James Olds
- Full name: James Olds
- Date of birth: 6 April 1991 (age 34)
- Place of birth: Bridgend, Wales
- Height: 169 cm (5 ft 7 in)
- Weight: 76 kg (168 lb; 12 st 0 lb)
- Notable relative(s): Ollie Olds (brother)

Rugby union career
- Position(s): Centre

Youth career
- Tondu RFC
- -2010: Bridgend Athletic

Senior career
- Years: Team / Apps / (Points)
- 2009–2012: Bridgend Athletic / 34 / (60)
- 2013–2016: Albury Wodonga /  / ()
- Correct as of 27 February 2024
- Rugby league career

Playing information
- Position: Centre, Wing
Club
| Years | Team | Pld | T | G | FG | P |
| 2016–2019 | Wests Panthers |  |  |  |  |  |
| 2020–2021 | Albury Thunder |  |  |  |  |  |
| 2022– | Fortitude Valley Diehards |  |  |  |  |  |
|  | Total | 0 | 0 | 0 | 0 | 0 |
Representative
| Years | Team | Pld | T | G | FG | P |
| 2018– | Wales | 4 |  |  |  | 42 |

= James Olds (rugby league) =

Welsh rugby league player

James Olds (born 6 April 1991) is an international Welsh rugby league player who currently plays for Fortitude Valleys Diehards in the Brisbane Rugby League. He mainly plays at centre or on the wing.

==Club career==
Olds was born in Bridgend in Wales, beginning his career at local side Tondu RFC before moving to Bridgend Athletic RFC, winning the Ospreys Youth League championship. He made his 1st XV debut at 18, playing at the club until 2012 he scored 12 tries in 34 appearances.

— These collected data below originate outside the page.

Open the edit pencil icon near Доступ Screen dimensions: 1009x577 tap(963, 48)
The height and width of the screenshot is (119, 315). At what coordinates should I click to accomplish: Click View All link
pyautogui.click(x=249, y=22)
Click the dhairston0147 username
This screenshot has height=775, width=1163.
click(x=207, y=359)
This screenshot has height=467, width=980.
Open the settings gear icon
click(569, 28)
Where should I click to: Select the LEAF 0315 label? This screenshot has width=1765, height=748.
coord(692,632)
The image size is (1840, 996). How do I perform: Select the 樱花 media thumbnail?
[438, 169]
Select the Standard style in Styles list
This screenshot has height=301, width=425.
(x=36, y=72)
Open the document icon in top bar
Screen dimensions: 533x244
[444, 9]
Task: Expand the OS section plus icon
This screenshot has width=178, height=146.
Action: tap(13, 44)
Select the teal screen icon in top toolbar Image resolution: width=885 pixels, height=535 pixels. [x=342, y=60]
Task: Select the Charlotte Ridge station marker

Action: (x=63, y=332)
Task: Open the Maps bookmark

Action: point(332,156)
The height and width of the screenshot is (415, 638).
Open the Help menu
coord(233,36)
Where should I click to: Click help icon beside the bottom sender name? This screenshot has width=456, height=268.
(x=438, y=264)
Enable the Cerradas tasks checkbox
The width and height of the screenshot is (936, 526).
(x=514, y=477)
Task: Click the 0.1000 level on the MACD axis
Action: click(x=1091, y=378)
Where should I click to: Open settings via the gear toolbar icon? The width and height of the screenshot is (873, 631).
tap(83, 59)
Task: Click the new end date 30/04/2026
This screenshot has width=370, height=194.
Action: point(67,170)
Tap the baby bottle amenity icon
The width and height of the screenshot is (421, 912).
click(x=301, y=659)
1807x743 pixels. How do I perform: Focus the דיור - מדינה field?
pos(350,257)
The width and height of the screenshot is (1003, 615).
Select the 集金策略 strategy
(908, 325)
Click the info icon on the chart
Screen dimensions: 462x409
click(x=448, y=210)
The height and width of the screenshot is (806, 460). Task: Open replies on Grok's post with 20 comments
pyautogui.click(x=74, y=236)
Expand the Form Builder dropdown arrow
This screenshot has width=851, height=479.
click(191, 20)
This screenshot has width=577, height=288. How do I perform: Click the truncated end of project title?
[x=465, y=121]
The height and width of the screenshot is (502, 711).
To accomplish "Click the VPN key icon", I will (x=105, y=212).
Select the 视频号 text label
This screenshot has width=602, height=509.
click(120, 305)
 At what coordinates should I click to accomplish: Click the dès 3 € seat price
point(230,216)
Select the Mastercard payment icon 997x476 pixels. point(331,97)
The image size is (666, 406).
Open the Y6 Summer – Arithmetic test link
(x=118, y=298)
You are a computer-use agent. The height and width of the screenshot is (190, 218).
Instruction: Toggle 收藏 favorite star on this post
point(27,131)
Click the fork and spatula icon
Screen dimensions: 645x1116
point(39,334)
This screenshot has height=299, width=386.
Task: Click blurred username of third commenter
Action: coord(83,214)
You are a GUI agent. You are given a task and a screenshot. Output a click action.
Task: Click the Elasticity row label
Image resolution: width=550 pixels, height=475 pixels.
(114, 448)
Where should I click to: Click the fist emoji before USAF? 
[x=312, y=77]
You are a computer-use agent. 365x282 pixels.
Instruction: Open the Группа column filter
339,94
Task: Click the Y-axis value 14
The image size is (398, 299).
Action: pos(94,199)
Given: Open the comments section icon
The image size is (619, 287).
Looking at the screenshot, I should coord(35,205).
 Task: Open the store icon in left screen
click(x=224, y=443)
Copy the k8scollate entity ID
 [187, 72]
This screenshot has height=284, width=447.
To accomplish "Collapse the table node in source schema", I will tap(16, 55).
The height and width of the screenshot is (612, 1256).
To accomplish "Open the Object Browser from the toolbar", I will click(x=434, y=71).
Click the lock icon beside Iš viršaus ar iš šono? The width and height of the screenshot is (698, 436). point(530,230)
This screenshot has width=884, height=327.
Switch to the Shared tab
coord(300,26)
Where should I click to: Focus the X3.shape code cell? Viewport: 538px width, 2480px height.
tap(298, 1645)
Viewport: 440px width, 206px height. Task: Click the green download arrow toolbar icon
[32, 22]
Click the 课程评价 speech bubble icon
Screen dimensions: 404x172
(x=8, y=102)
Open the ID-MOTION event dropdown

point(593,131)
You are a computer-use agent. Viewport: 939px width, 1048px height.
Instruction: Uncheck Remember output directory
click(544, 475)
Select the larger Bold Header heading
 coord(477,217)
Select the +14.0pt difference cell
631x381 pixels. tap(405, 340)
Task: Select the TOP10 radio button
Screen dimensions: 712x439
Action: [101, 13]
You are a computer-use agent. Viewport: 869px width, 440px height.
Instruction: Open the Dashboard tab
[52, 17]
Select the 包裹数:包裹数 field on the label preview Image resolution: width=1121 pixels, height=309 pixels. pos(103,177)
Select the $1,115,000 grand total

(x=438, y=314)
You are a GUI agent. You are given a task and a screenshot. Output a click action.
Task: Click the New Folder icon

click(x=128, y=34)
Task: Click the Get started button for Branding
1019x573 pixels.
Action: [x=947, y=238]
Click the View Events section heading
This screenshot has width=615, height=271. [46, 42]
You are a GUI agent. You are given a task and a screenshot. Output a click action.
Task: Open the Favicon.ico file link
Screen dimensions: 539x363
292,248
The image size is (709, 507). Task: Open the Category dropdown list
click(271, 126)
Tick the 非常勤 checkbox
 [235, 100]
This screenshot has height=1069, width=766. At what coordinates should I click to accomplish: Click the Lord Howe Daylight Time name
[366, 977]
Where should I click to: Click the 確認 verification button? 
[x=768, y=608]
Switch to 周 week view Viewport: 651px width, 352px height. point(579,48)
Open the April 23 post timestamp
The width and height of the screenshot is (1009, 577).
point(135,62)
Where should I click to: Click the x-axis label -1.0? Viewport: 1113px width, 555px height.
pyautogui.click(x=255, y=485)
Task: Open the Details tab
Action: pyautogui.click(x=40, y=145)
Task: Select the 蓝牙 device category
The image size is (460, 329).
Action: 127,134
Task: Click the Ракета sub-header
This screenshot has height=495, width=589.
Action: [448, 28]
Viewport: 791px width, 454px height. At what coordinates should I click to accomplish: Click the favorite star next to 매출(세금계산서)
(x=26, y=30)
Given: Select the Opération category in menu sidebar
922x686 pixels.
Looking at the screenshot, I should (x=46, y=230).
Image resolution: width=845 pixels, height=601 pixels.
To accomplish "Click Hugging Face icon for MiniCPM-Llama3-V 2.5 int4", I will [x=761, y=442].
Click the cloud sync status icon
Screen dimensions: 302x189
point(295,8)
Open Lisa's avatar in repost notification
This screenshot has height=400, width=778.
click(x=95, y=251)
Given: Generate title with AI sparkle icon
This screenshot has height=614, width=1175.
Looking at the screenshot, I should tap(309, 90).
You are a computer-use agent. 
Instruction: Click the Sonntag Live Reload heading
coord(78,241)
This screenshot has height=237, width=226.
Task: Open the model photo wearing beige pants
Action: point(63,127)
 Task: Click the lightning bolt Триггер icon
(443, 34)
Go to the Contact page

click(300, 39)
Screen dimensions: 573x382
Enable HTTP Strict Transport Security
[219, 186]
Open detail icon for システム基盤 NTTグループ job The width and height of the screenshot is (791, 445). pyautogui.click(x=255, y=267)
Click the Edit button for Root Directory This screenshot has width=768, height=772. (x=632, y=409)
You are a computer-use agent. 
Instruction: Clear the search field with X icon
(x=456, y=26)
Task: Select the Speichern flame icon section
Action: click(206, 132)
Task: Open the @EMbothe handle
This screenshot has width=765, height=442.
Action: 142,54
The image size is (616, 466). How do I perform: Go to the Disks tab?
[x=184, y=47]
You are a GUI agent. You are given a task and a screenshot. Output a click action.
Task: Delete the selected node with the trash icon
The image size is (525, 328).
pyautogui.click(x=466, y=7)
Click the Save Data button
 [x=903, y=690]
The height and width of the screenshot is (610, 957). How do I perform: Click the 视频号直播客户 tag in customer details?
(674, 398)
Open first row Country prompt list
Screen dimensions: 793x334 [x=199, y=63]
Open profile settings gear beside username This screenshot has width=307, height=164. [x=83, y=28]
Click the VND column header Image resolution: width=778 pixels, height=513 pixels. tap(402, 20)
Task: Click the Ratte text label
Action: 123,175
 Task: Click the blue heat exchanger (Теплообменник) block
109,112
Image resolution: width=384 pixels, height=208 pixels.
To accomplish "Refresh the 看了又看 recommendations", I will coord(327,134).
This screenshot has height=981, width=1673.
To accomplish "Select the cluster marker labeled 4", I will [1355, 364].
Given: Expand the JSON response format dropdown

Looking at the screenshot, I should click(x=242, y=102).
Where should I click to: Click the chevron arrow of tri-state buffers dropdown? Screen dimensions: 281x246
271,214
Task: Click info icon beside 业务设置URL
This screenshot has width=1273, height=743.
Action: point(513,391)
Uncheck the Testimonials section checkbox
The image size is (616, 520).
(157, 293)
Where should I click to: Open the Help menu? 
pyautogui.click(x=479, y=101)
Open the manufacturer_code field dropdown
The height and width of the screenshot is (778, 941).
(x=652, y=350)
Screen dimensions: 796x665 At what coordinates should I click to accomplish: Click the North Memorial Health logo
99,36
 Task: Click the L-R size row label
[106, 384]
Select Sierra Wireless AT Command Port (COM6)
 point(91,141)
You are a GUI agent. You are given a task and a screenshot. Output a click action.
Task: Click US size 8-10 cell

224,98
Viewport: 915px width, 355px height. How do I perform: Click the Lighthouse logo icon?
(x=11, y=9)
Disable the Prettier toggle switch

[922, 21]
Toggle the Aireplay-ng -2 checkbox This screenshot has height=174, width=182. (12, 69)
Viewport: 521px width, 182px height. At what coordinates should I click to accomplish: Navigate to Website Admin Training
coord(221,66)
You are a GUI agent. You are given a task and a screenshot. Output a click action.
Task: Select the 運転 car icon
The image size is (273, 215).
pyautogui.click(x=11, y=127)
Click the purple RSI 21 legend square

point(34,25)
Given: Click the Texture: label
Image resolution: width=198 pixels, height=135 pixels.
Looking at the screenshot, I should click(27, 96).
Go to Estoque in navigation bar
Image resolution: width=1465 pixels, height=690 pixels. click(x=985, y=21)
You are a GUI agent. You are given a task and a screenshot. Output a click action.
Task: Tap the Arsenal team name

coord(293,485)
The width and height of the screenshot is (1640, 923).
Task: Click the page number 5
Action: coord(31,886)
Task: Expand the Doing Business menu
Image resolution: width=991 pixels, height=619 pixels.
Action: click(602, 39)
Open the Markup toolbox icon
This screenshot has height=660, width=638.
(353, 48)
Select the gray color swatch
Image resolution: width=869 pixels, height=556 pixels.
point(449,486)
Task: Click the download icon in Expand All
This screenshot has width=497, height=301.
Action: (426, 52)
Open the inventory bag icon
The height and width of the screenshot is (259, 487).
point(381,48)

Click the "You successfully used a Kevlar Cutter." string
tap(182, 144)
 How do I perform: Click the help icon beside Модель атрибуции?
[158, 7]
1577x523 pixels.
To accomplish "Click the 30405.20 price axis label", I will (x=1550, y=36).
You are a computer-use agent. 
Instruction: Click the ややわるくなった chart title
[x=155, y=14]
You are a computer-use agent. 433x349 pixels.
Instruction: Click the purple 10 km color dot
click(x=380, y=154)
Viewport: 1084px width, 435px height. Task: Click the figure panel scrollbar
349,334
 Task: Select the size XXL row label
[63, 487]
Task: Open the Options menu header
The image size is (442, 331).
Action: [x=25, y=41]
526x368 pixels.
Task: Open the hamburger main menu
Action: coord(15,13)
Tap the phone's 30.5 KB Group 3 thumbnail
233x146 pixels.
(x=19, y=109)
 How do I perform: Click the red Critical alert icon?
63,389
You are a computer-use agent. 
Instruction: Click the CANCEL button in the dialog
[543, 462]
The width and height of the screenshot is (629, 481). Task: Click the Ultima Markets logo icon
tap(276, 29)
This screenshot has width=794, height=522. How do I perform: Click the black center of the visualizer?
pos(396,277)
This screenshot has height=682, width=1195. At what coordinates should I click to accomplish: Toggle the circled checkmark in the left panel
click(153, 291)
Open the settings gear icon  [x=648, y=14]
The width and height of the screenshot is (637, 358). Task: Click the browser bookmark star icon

He moved to Australia with his brother, Ollie Olds. Playing for Albury Wodonga RUFC winning the Southern Inland Rugby Union Premiership in 2013 and 2015, before joining Brisbane Rugby League side Wests Panthers, winning a minor premiership with the side. In 2020 he joined Albury Thunder. In 2022 he joined Fortitude Valleys Diehards scoring 76 points in his first season.

==International career==
He made his debut for the Wales national rugby league team in the European Championship 2018, scoring a try and three goals in a 18–54 loss against France. On 11 November 2018 he scored 8 goals in a European Championship win over Ireland, this put him at joint-third for the most goals by a player in a match for Wales, and joint-sixth for most points by a player in a match for Wales. His efforts helped secure a second-place finish for Wales, qualifying them for the 2021 Men's Rugby League World Cup.

In 2019 he played in the 2019 Rugby League World Cup 9s featuring once, in a 23–6 loss against France.

After the 2019 Rugby League World Cup 9s he didn't feature again for Wales until being named in the Wales squad for the 2021 Men's Rugby League World Cup, he did not feature in the competition, however, he started on the wing in a warmup match against Lebanon scoring a solitary goal.